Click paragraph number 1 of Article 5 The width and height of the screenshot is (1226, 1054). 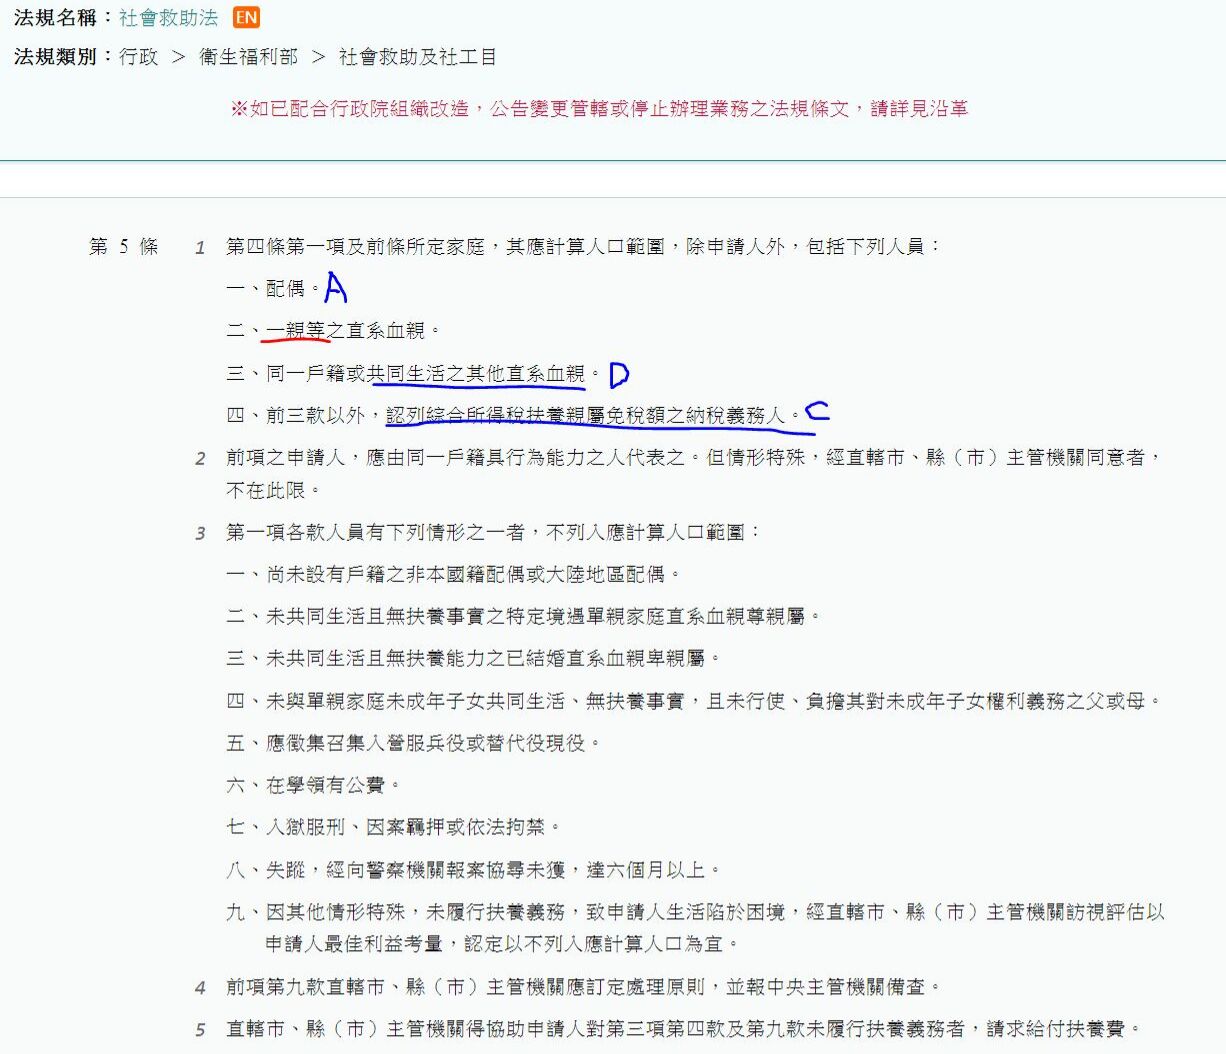200,248
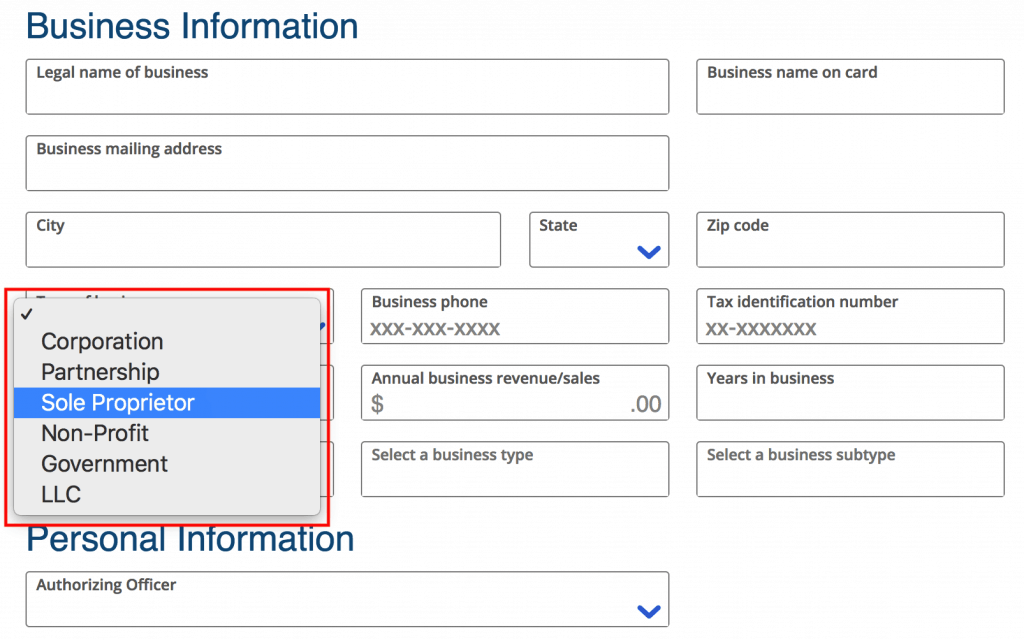Choose LLC from the dropdown list

(61, 494)
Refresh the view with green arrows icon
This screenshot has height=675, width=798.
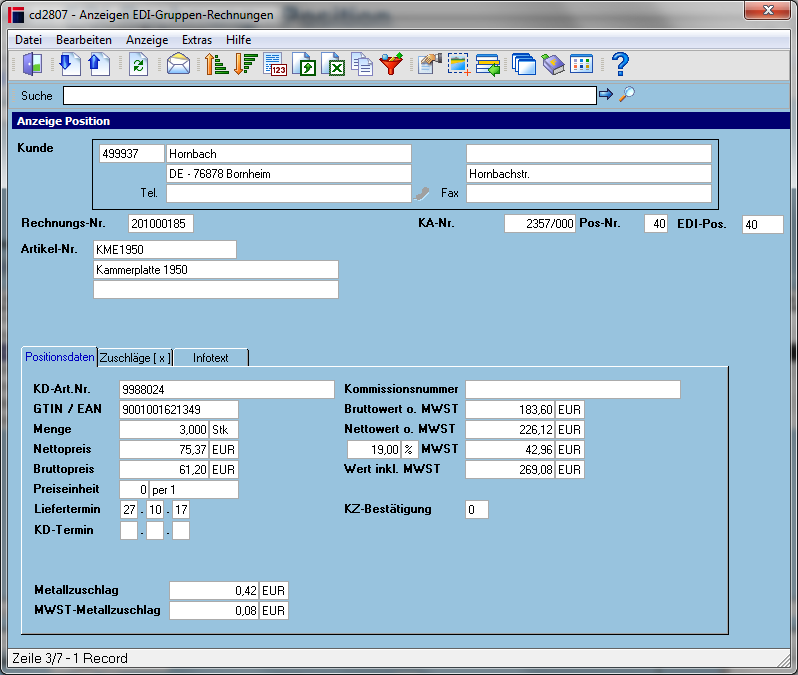point(138,65)
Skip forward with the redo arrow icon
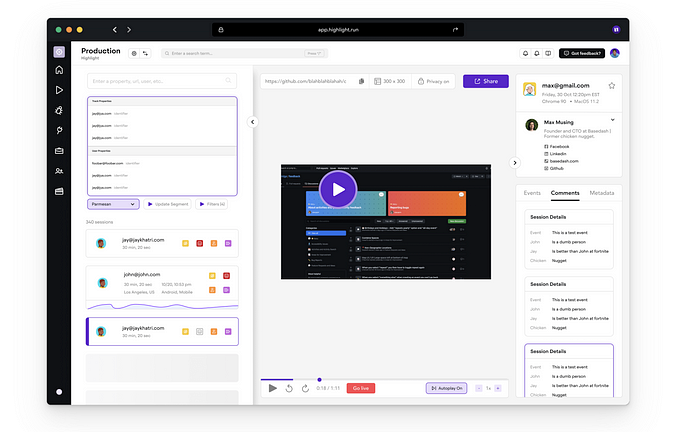This screenshot has height=432, width=700. (x=305, y=388)
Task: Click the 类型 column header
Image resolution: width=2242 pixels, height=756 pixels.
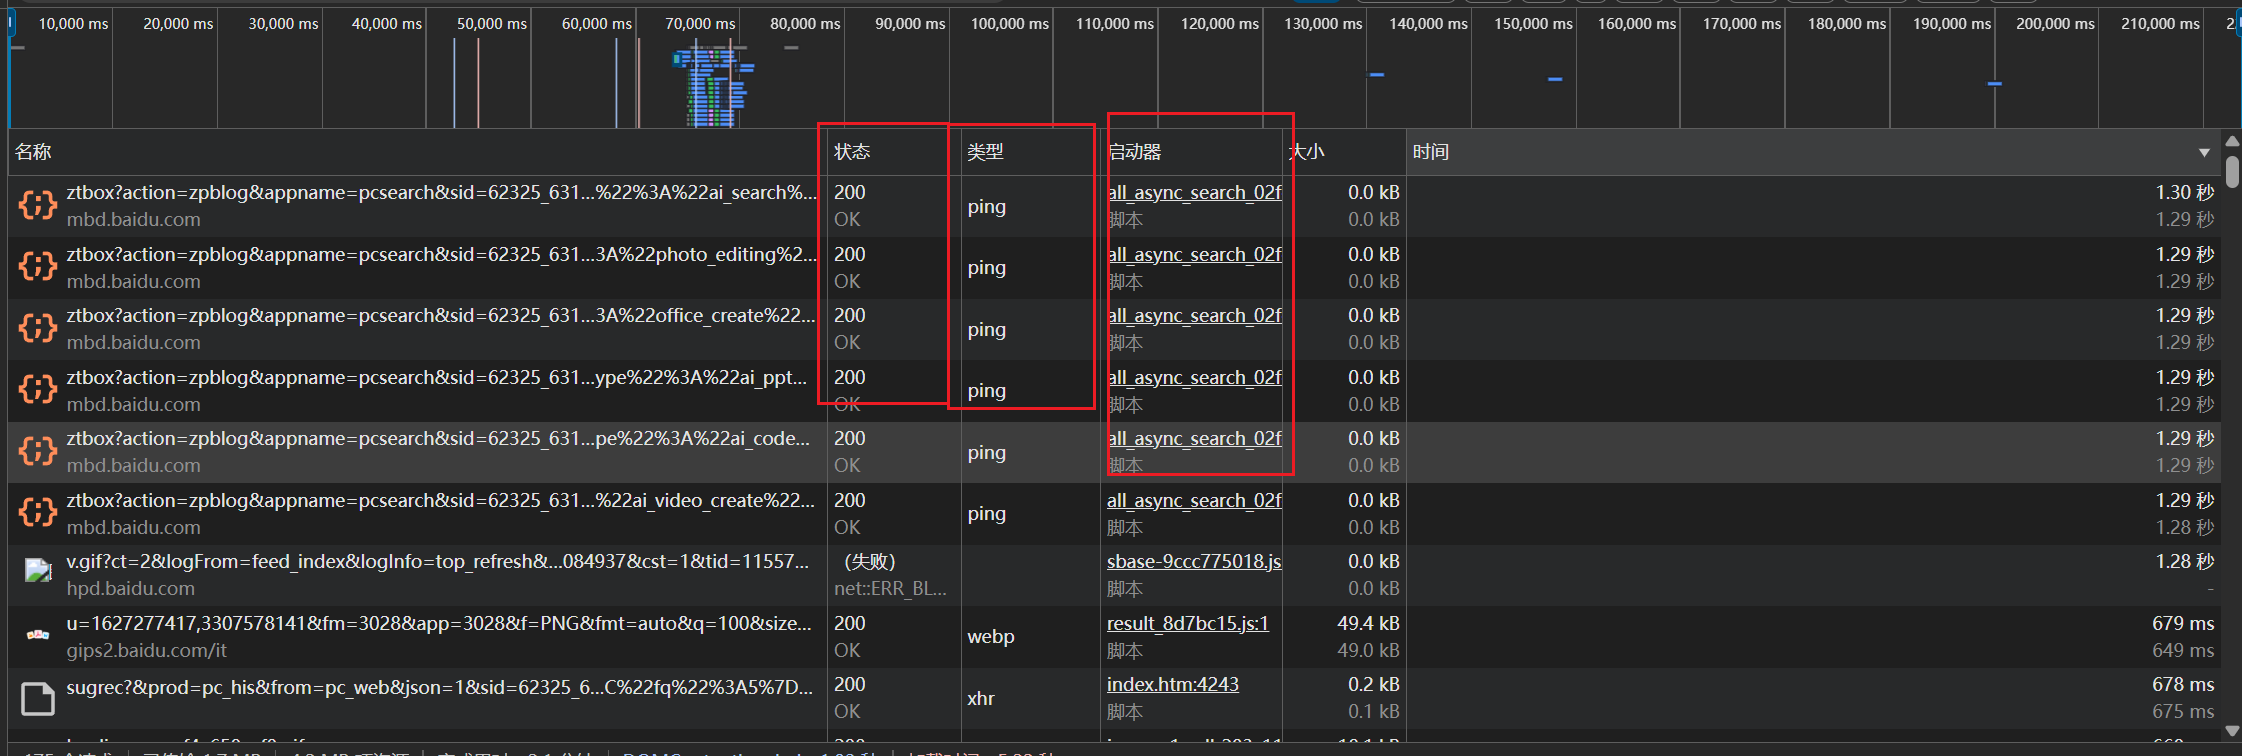Action: (x=985, y=152)
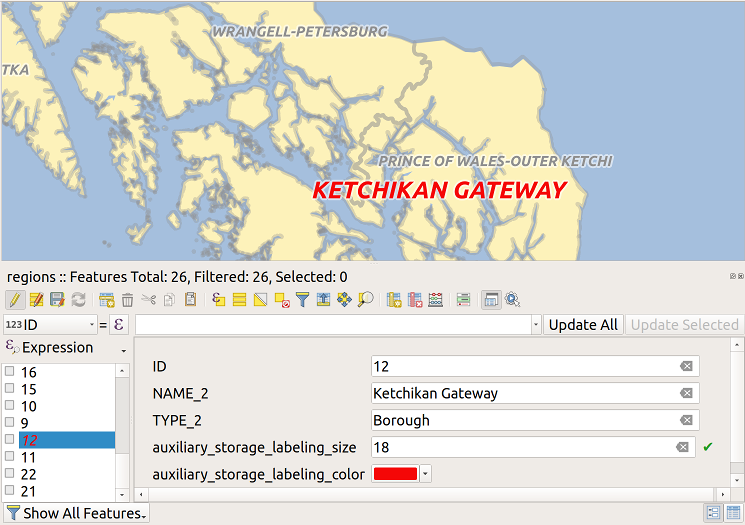Toggle editing mode with the pencil icon
Screen dimensions: 745x525
(14, 299)
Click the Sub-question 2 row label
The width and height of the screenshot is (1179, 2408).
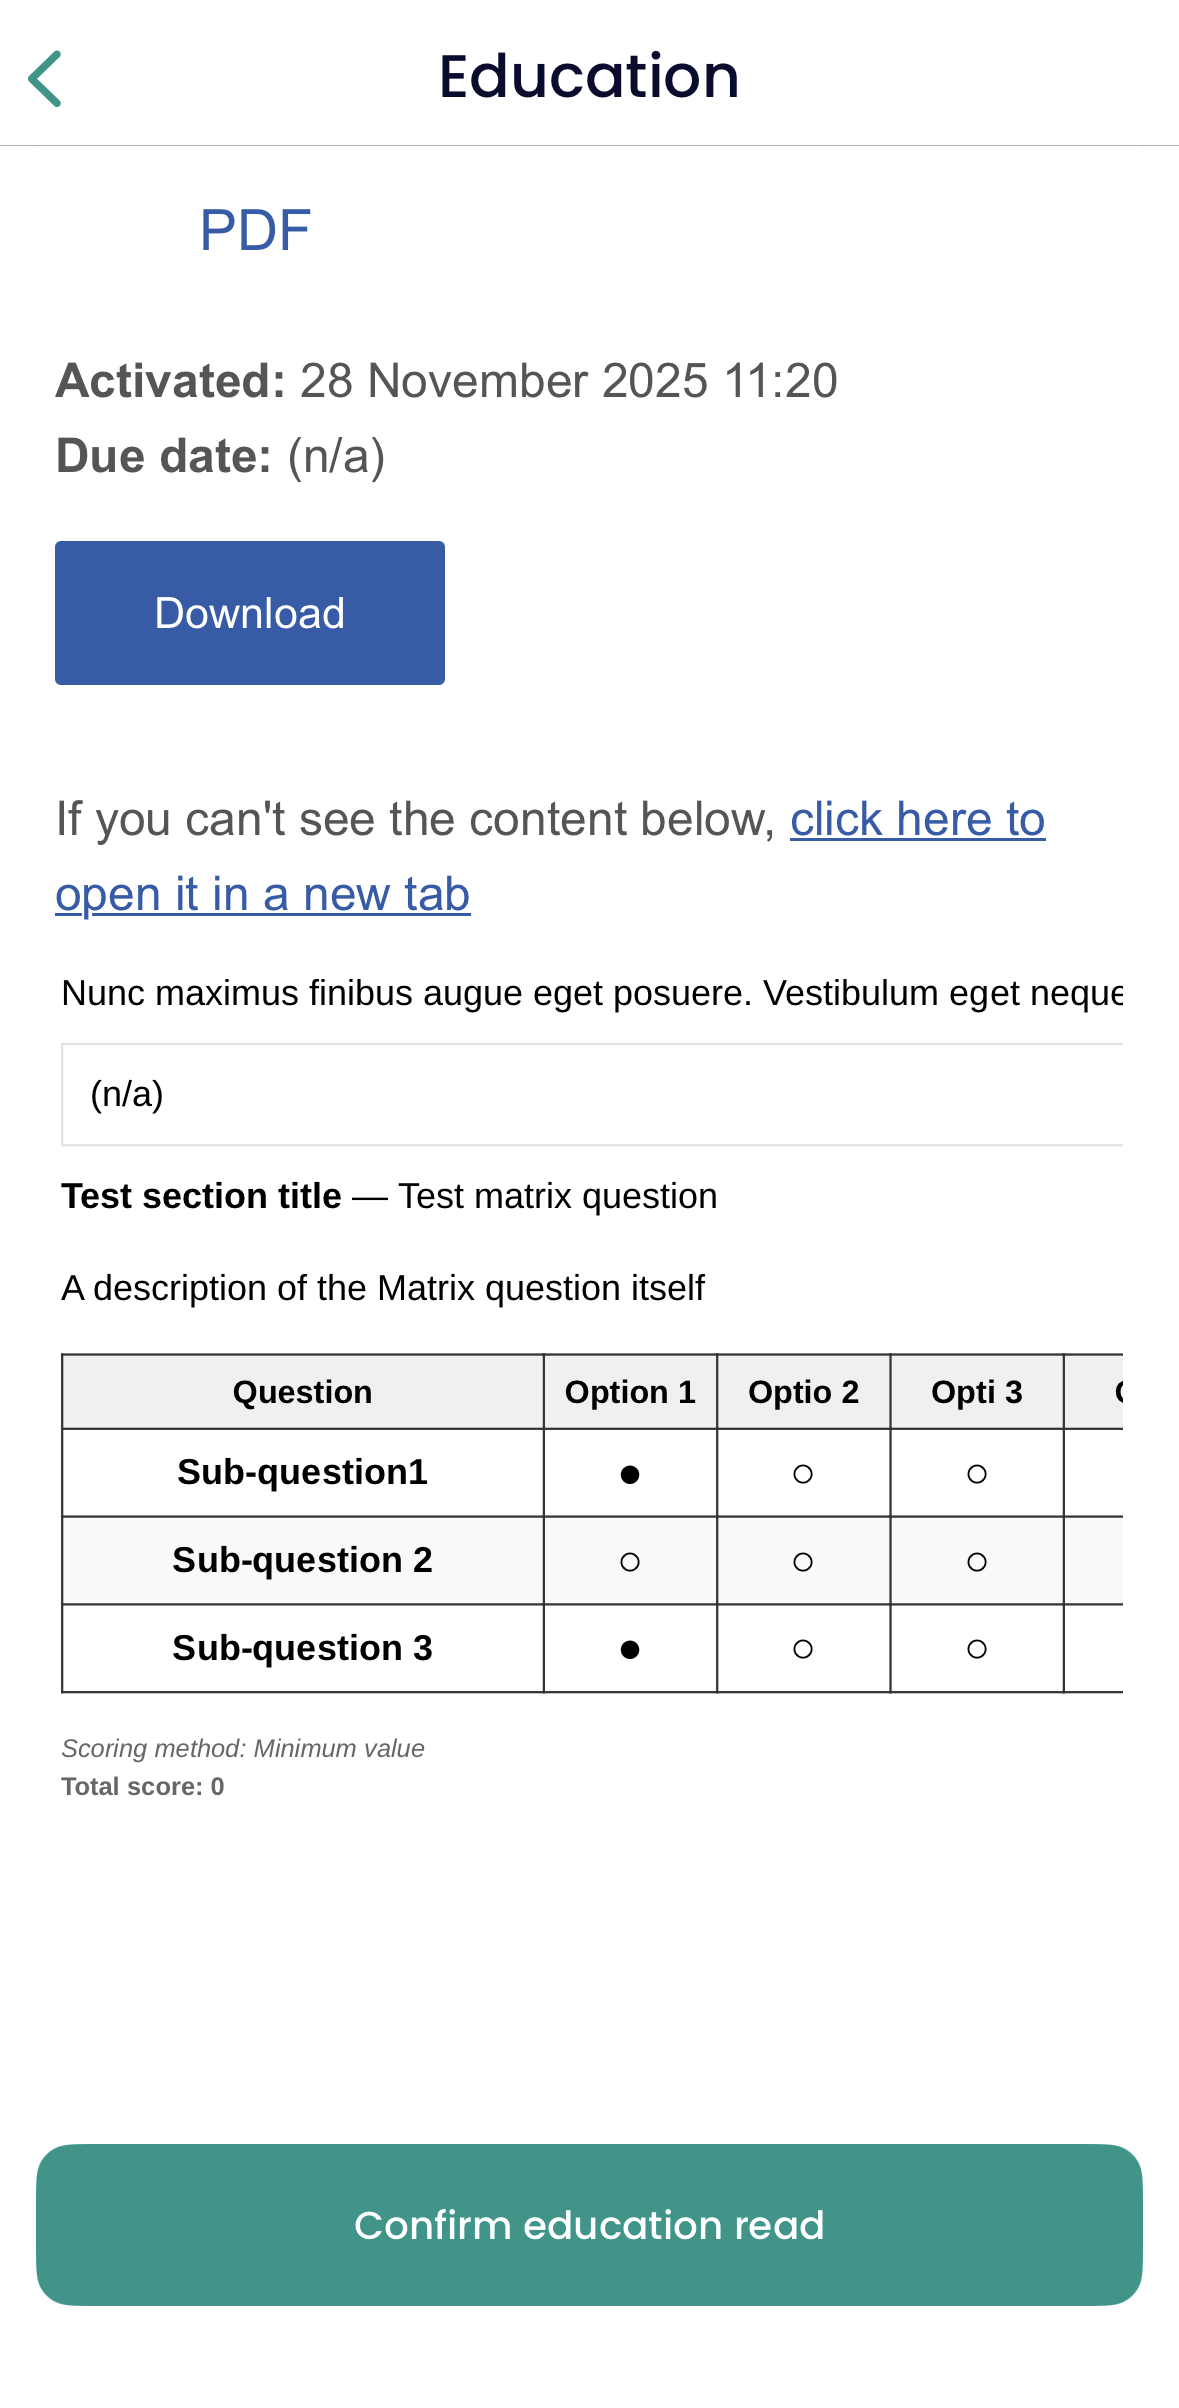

+--

▸ **EXERCISE INSTRUCTIONS**: Please output the lines of the records above from the one with "Click the Sub-question 2 row label" through the last, exactly as they appear and with both ends included; skip any pictures and add nothing.

▸ **SOLUTION TO THE PROBLEM**:
Click the Sub-question 2 row label
The width and height of the screenshot is (1179, 2408).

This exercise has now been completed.